### EXERCISE TEXT
The big plus of an RPS is that they have the biggest support team and thus the most flexibility to handle your day to day preferences for doing walks, drives or full day activities. Every day they ask what YOU would like to do today/tomorrow, and they will arrange guides and vehicles accordingly. I don't know of any other operator who can do this every day, even if full! (Others can do it if they are not full...but you can't count on being the only people at a camp, though it is wonderful when it happens.) Because they are also asking everyone daily what they want to do, you will have the flexibility to join travellers that you like on an activity, or consciously avoid travellers who are not simpatico...or to pick the activity that no one else is choosing, and thus have a private activity. This is a really big advantage. It is not really fair to say that RPS puts more emphasis on marketing than on guiding or guest services...it is just that they are a big operation with multiple camps & walking/mobile safaris, so they have the wherewithall to market internationally. They wouldn't keep their reputation long if they didn't deliver. And their marketing helps the other camps and operators in the longrun, because so many people return to the area, and want to see/have a different experience. RPS & Norman Carr safaris literally put South Luangwa on the map, and for that, we should all be grateful. (Though soon we as insiders may rue the day that Zambia became popular.)

So lots of excellent choices in South Luangwa, for lots of different tastes. Another reason to stay longer there-- you can sample a couple different camps, styles & locations. And if you do this, I would recommend a couple different operators, instead of just moving between a single operators camps.

### PROVIDED INFORMATION
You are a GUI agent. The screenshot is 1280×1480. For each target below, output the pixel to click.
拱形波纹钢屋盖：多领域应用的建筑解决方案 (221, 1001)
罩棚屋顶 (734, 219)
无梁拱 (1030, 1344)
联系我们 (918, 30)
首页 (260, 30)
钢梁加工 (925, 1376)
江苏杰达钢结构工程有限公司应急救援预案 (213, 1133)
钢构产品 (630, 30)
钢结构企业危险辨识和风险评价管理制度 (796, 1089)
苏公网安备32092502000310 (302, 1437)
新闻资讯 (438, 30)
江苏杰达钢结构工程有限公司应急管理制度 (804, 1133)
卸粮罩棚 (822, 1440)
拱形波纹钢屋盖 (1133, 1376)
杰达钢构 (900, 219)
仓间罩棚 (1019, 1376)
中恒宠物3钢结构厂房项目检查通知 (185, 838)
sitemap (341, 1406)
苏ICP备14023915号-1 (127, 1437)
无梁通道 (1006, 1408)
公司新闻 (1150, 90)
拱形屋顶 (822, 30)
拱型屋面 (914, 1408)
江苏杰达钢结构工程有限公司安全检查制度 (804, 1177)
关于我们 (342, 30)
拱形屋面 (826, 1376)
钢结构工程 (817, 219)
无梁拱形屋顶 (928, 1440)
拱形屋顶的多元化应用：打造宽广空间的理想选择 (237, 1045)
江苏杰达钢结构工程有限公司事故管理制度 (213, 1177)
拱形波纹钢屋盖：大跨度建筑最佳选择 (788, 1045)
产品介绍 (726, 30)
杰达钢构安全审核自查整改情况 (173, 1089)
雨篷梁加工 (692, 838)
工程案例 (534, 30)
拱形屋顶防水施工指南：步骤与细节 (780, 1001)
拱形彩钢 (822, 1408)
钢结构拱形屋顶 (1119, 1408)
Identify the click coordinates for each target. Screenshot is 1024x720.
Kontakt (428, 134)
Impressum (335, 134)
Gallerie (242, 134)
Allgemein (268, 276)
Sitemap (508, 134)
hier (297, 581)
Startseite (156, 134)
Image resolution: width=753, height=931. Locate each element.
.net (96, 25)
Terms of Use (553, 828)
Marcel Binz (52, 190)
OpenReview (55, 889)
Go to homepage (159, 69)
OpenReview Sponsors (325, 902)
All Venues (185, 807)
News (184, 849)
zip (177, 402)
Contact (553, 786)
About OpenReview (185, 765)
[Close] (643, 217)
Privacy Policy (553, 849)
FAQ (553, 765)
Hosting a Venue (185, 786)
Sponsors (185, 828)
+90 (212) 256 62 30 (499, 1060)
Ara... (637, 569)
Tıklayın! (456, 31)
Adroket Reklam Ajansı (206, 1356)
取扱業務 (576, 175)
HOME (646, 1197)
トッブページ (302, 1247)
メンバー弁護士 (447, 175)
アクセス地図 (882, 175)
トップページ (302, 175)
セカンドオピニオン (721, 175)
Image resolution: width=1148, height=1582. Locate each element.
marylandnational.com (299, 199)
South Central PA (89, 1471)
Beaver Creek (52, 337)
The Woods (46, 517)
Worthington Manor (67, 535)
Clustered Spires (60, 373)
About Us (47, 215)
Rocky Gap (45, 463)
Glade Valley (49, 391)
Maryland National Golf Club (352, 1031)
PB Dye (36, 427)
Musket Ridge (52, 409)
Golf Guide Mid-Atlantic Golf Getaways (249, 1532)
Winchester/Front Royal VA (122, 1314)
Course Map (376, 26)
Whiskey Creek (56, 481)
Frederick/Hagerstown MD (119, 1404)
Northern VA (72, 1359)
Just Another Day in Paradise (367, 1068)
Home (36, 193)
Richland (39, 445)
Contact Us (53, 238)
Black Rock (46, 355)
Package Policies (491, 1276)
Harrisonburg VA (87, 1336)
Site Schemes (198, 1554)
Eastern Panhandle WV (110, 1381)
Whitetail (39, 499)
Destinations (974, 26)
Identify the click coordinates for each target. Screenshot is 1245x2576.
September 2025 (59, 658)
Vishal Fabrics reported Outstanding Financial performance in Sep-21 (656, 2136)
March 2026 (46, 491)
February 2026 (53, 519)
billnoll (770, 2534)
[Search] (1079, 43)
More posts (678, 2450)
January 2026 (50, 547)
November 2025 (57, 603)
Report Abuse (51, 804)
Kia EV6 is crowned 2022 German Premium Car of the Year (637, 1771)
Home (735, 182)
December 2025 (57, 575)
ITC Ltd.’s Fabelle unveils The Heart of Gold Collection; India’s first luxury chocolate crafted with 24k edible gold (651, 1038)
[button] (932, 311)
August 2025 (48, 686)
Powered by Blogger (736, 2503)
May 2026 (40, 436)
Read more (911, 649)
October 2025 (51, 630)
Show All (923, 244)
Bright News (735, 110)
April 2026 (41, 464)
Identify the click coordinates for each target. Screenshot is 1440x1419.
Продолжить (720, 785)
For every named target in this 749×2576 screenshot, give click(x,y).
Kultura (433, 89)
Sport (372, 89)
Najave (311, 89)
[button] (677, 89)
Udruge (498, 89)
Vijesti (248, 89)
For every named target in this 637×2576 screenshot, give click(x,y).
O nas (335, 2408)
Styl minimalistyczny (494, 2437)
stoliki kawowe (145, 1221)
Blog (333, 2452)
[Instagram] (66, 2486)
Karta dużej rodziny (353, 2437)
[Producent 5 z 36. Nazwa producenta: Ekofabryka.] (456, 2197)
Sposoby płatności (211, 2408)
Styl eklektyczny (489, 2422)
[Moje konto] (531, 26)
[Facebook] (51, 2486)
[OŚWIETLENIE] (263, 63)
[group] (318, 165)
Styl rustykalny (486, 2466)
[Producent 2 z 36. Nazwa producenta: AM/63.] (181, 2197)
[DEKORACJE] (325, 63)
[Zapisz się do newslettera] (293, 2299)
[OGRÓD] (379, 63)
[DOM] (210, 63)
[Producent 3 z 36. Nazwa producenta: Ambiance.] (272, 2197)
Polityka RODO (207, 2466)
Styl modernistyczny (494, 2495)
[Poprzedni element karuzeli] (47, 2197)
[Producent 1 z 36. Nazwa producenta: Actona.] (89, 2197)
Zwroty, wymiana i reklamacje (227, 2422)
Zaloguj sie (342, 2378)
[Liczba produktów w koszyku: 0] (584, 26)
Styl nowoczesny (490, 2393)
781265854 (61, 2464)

### YOUR OBJECTIVE
Translate this sentence from the text on South Luangwa safari operators into Spanish: "They wouldn't keep their reputation long if they didn't deliver." The records are separate material and have no connection to the text on South Luangwa safari operators.

### RESULT
No mantendrían su reputación por mucho tiempo si no cumplieran.